• Selected text:
▼

The [Semantic Medallion](https://linkeddata.uriburner.com/describe/?url=https%3A%2F%2Fmoderndata101.substack.com%2Fp%2Fthe-semantic-medallion%23semanticMedallion) extends the standard [Bronze/Silver/Gold medallion data architecture](https://linkeddata.uriburner.com/describe/?url=https%3A%2F%2Fmoderndata101.substack.com%2Fp%2Fthe-semantic-medallion%23medallionArchitecture) by transforming the Gold layer into a connected [knowledge graph](https://linkeddata.uriburner.com/describe/?url=https%3A%2F%2Fmoderndata101.substack.com%2Fp%2Fthe-semantic-medallion%23knowledgeGraph) rather than isolated clean tables. The result is a [data catalog](https://linkeddata.uriburner.com/describe/?url=https%3A%2F%2Fmoderndata101.substack.com%2Fp%2Fthe-semantic-medallion%23dataCatalog) that answers relational questions — *"Show me everything about this record"*, *"Which sources contribute to our customer records?"*, *"Find customers with billing issues who have active contracts"* — rather than serving static table lists.

---

## Core Concepts

### [Semantic Medallion](https://linkeddata.uriburner.com/describe/?url=https%3A%2F%2Fmoderndata101.substack.com%2Fp%2Fthe-semantic-medallion%23semanticMedallion)

An extension of the medallion data architecture where the Gold layer is transformed into a connected knowledge graph rather than isolated clean tables. Relationships are embedded in the data itself, not in external join logic.

### [IRI Minting](https://linkeddata.uriburner.com/describe/?url=https%3A%2F%2Fmoderndata101.substack.com%2Fp%2Fthe-semantic-medallion%23iriMinting)

Creating stable, globally unique identifiers (Internationalized Resource Identifiers) for every entity in the Silver layer — replacing database auto-increment IDs and GUIDs with identifiers that work across all systems. This is the biggest implementation challenge and requires upfront governance.

### [Entity Resolution](https://linkeddata.uriburner.com/describe/?url=https%3A%2F%2Fmoderndata101.substack.com%2Fp%2Fthe-semantic-medallion%23entityResolution)

Using `owl:sameAs` to link entities appearing in CRM, billing, and external registries — providing a unified view of every record across all systems.

### [Data Provenance](https://linkeddata.uriburner.com/describe/?url=https%3A%2F%2Fmoderndata101.substack.com%2Fp%2Fthe-semantic-medallion%23provenance)

▲

• Data excerpt:
▼

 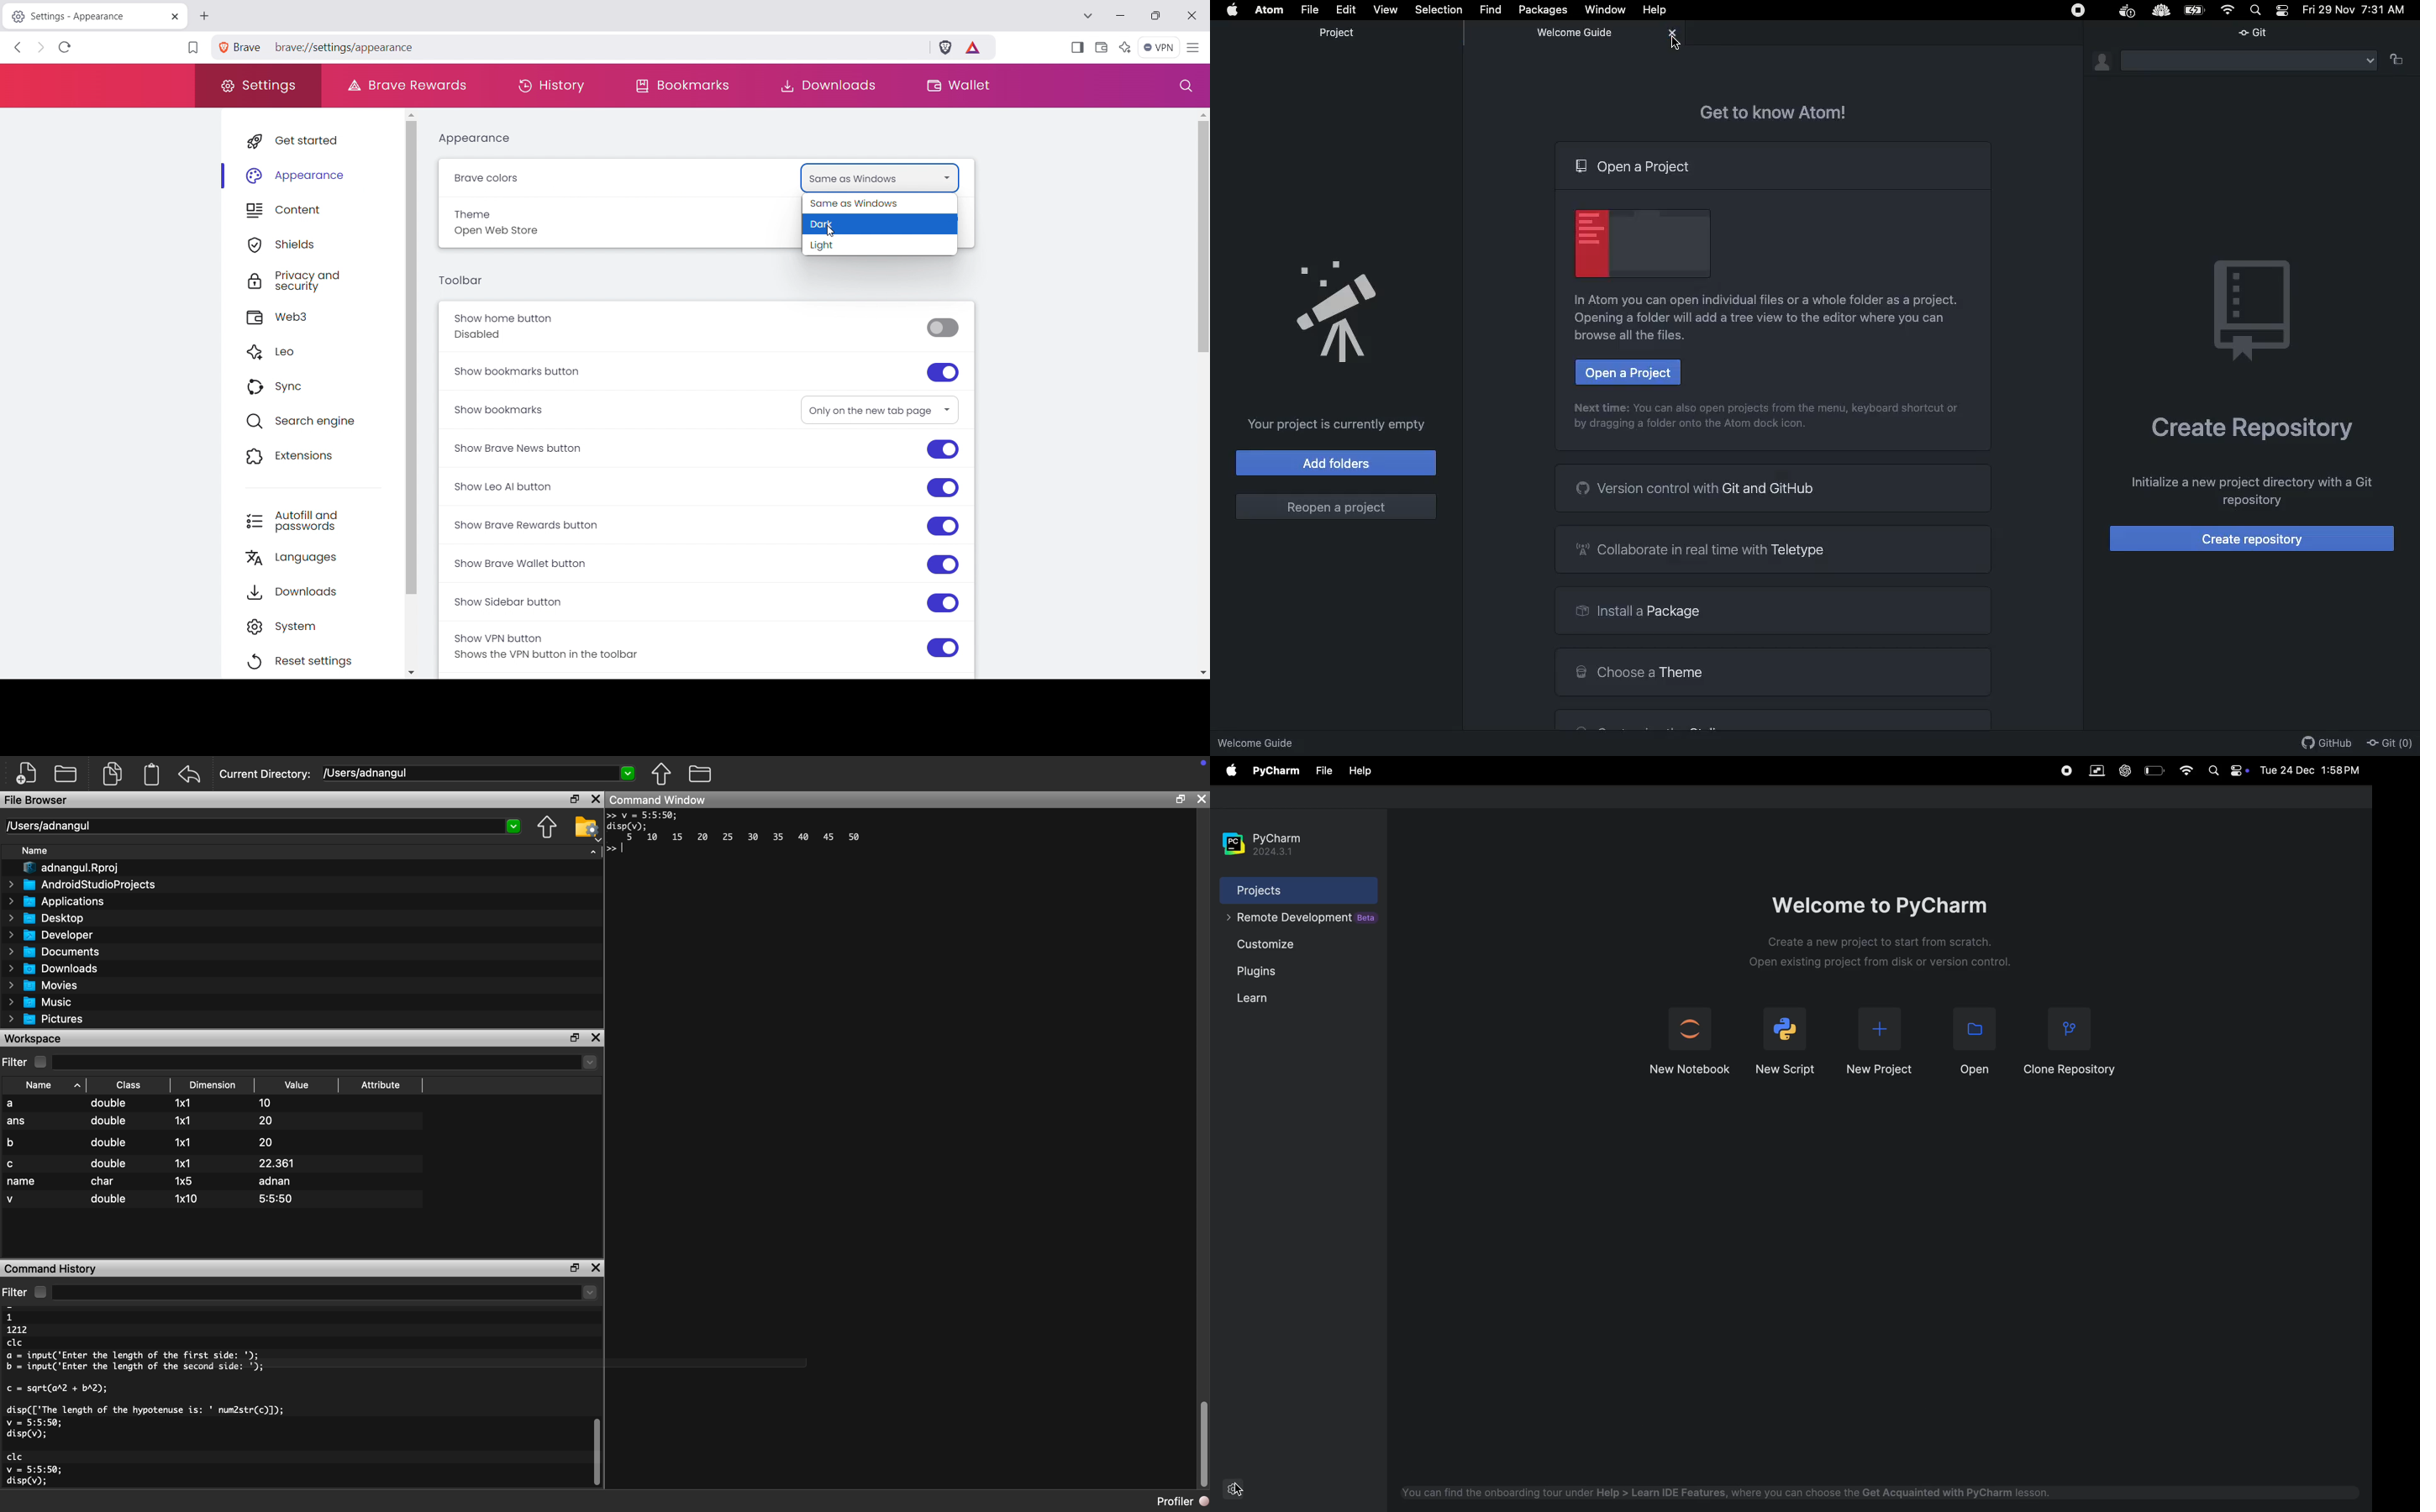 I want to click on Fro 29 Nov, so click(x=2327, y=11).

▲

• Task requirements:
Answer from the Semantic Medallion text.
1. Into what is the Gold layer transformed?
2. What is named as the biggest implementation challenge?
3. What does entity resolution use to link entities?
The lines are not needed for this exercise.

• Reply to the task:
1. A connected knowledge graph, rather than isolated clean tables.
2. IRI minting.
3. `owl:sameAs`.